Again, just through one example, let's say you have an R Markdown file that creates a PDF report that has some text and some plots and some tables, and you know that you need to create this report every year for, let's say, each division that you oversee or that your group oversees. We can use the render function within R Markdown to specify, you know, where these files should be saved, how they should be titled, and then, you know, use a little bit of functional programming and render that R Markdown file for a given year for, let's say, every unique value of division within your data set. And just that, you know, few lines of code makes it extremely easy to turn one R Markdown file into a whole bunch of PDF files. Again, saving tremendous amounts of time. I have a few of these similar projects that I have to run for reports that get run a couple times a year for, in my case, you know, dozens of departments, and having to do that manually or quasi-manually through Tableau or Word or kind of other system is just not nearly as efficient as doing it in R Markdown.
Closing thoughts
So, I would argue that we have, there are for sure struggles, again, to, I'm not going to pretend that it's totally smooth sailing if you are the only person using R at your workplace and trying to kind of fit R into an existing workflow. But hopefully, I have demonstrated that the benefits of using R, again, even if you only use specific bits and pieces of R to solve whatever specific problems that you face, even if you can't use, again, an entire R workflow, is worth overcoming whatever specific struggles you might face. Because it's true that the less time you spend reproducing your own analysis, again, I have been in that place where you open an Excel file from last year, and you should remember everything that you did, but you don't. And because it's Excel, it's not, you know, recorded very well. It's not reproducible. That is just wasted time. Having to reproduce your own analysis on any time interval is really time wasted that could more easily be made much more efficient with R.
That is just wasted time. Having to reproduce your own analysis on any time interval is really time wasted that could more easily be made much more efficient with R.

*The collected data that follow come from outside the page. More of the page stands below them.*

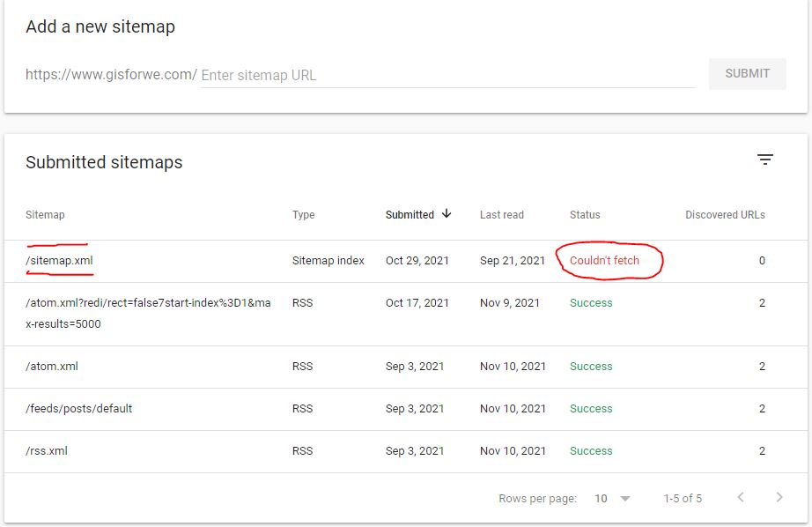812x527 pixels.
Task: Focus the Enter sitemap URL field
Action: (448, 75)
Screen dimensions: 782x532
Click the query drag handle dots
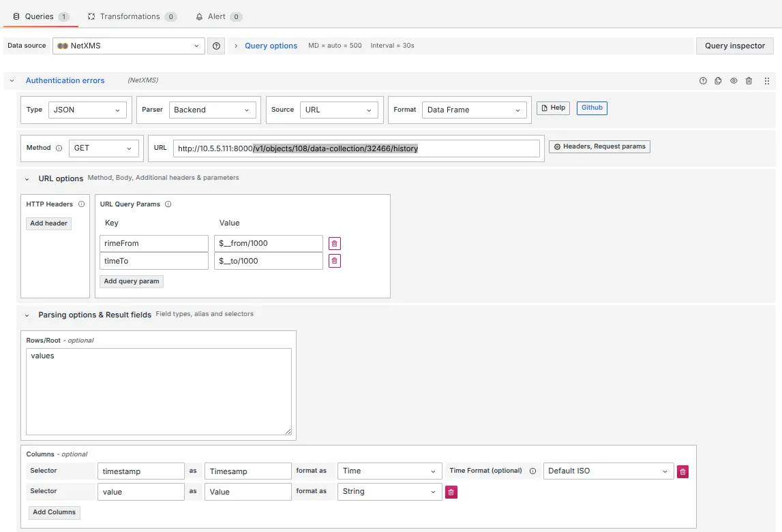[x=766, y=80]
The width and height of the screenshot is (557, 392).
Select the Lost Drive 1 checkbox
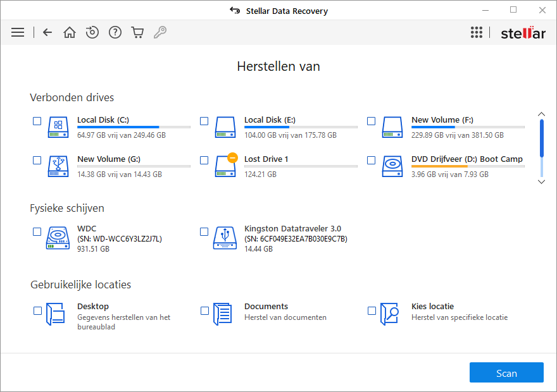[204, 161]
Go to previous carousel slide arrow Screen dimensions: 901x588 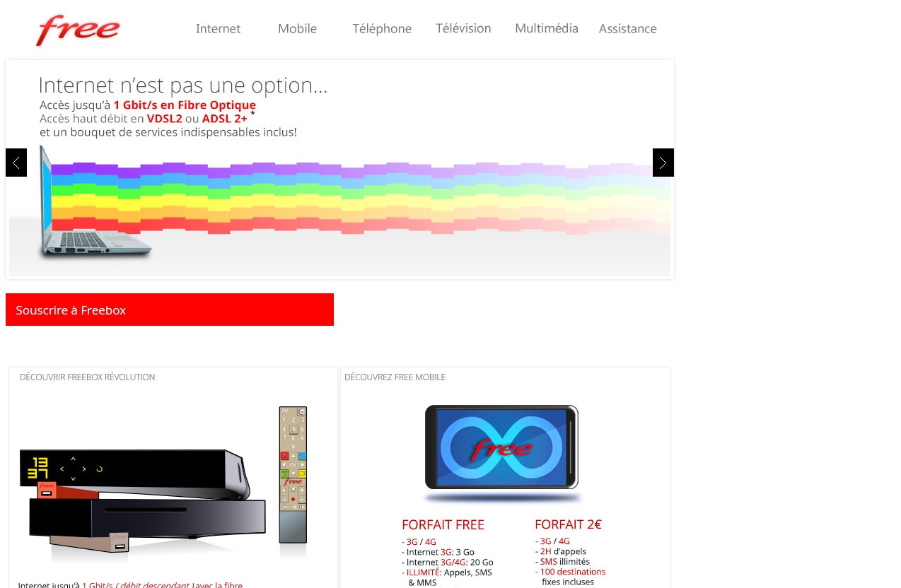pos(16,163)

And so, the less time you spend doing that, the more time you have for whatever work it is in the line of work that you find important, that you are uniquely good at, that you are able to, you know, put your specific skills toward. So, hopefully, this talk has inspired you to, again, continue to incorporate bits and pieces of R into your existing workflow, even if you can't use all of R, like you see other people use. And I hope it has comforted you that not everyone uses the entire R ecosystem A to Z. It doesn't mean that you aren't a real programmer, you aren't a real coder. As long as you're working kind of within the constraints of your job, you can still find ways to use R to help ease some of your specific problems.
Thank you, again. Hopefully, there are time for questions. But if not, I will be in the Discord server this afternoon.